Read Stephen Cottrell's Foreword to
The Churchwarden's Yearbook 2022



In my time as Bishop of Chelmsford, the largest multi parish benefice in the diocese had 14 parishes. I have a photograph from the evening I instituted the new Team Rector. There I am, lined up outside the church with 28 churchwardens. In amongst the staves, I think there may be one or two broom handles and cricket stumps. We are all smiling. The Benefice worked well together, and among the reasons it worked so well were the churchwardens. Even though the days when every parish church had its own parish priest were long gone, the office and presence of the churchwarden enabled the individual identity and ministry of each parish church to be maintained and to flourish within the whole. Borrowing Paul’s analogy of the body, they were the ligaments that kept it together. And the heart that kept each church beating.


Maintaining the presence and ministry of the church in all our communities is a huge challenge. As we emerge from the horrors and sadness of Covid19, in many ways it seems harder still. Many parishes, especially in rural areas, can’t find people to serve as churchwarden. Nevertheless, it is this office which does so much to bind the Church of England together and root us in the communities we serve.


In the future things will change. The Church of England is trying to be a simpler and humbler church. We long to be a more Christ centred, working together to make Jesus known. Part of this will be a revitalisation of the parish system. One of our strategic objectives is to be a church where mixed ecology is the norm. What that means is developing and nurturing new ways of being Church so that every person in every community has an opportunity to hear the good

news of Jesus Christ and be part of a Christian community. We are doing its already. From chaplaincies in schools and hospitals to midweek messy Church, we have always known that there are different ways of expressing Christian community and therefore different pathways into Christian belonging.  This is the heart of what it is to be parish: a church for everyone.
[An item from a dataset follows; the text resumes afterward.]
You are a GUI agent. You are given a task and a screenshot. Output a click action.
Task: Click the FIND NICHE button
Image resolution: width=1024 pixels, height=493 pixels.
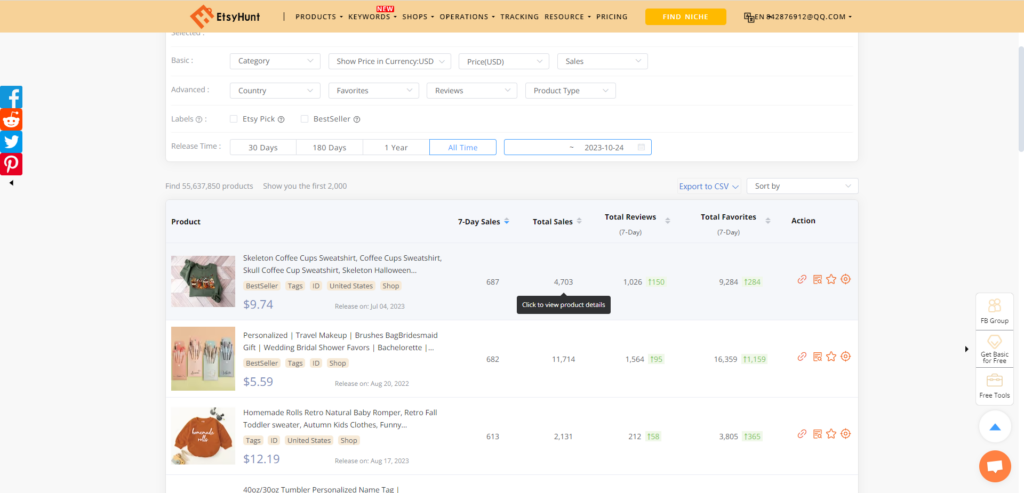685,17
Therefore, within our existing parish communities (and growing from them and alongside them) we envisage a Church of England with greater diversity, and present in every community.  We envisage a future with more churches, but much greater variety.  All within a renewed parish system.


We won’t be able to do it without local leadership and local ministry.  But because we are the one Church of Jesus Christ, unity with one another and unity across the mixed ecology of church communities will also be essential.  The office of churchwarden will, therefore, be as important as ever.  Perhaps more important.  A churchwarden is a local person and member of the local congregation and an officer of the Bishop.  Churchwardens embody the local and universal compass of the Church.  This historic office has an exciting and significant future.

 

That is a wonderful thing, and, therefore, the most important thing I need to write in this Foreword is thank you  One of the main reasons the Church of England is able fulfil its historic vocation of being the church for everyone everywhere, is because of churchwardens and the vital part they play.  I therefore write these words with huge gratitude.  Thank you for all you do for the proclamation of the gospel and the welfare of the Church.